Dominik Spitzer, health policy spokesman for the FDP parliamentary group in the Bavarian state parliament, also questioned this exception, saying the rules “simply made no sense”.

“With the current virus variant, that would be impossible to convey, since even vaccinated people can continue to carry the virus,” the FDP politician told Bavarian broadcaster BR24. 

The coalition government’s graduated plan under the new Infection Protection Act, is set to be in force from October 1st until April 7th next year. 

The powers for the states are a first step, “but they do not go far enough for us”, Holetschek added, while calling for some points to be tightened up. “We need strong guidelines for autumn and winter.”

Holetschek said the government needed to tighten up the criteria with which states can adopt and enforce more effective measures to protect against the spread of Covid-19.

READ ALSO: Could Germany see a ‘patchwork’ of Covid rules?

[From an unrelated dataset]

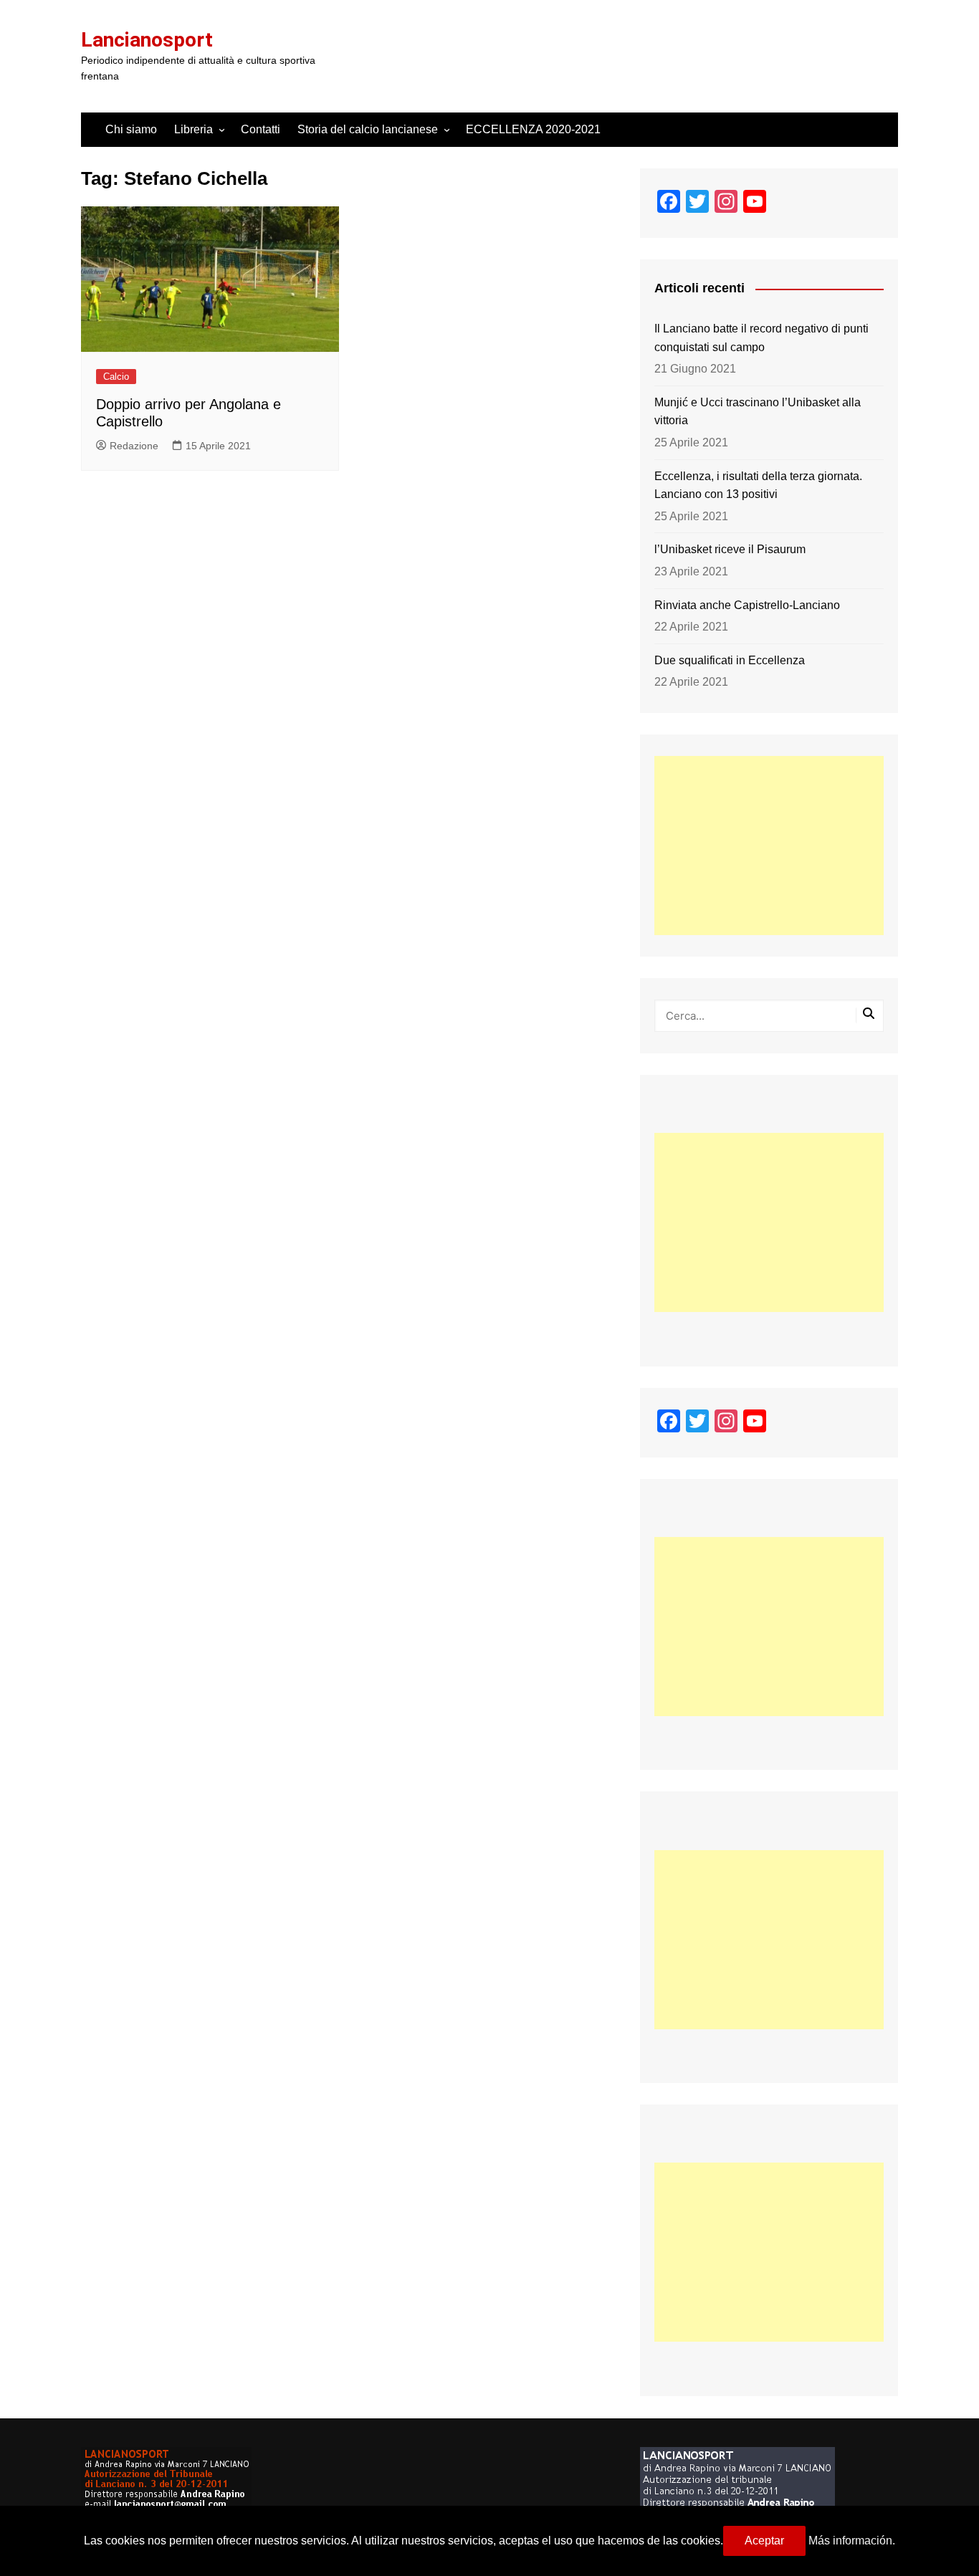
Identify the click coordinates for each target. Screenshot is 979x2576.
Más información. (851, 2540)
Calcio (116, 376)
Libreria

Meanwhile, CDU health politician Erwin Rüddel said Germany was on the “wrong track” and the country should find “a completely different approach” to Covid policy than it has so far.

He accused the coalition government of being in “panic mode” and said he doubted the Bundestag would pass the proposals.

“I believe, there will be significant changes (to the draft)”, he said.

But the chairperson of the doctors’ association Marburger Bund, Susanne Johna, backed the plans.

“The proposal for the new Infection Protection Act gives the states sufficient possibilities to react adequately to the infection situation,” Johna told the Rheinische Post on Tuesday.

“The states can take regionally adapted measures to protect people if the need arises. I can’t understand why this concept is being called into question right away.”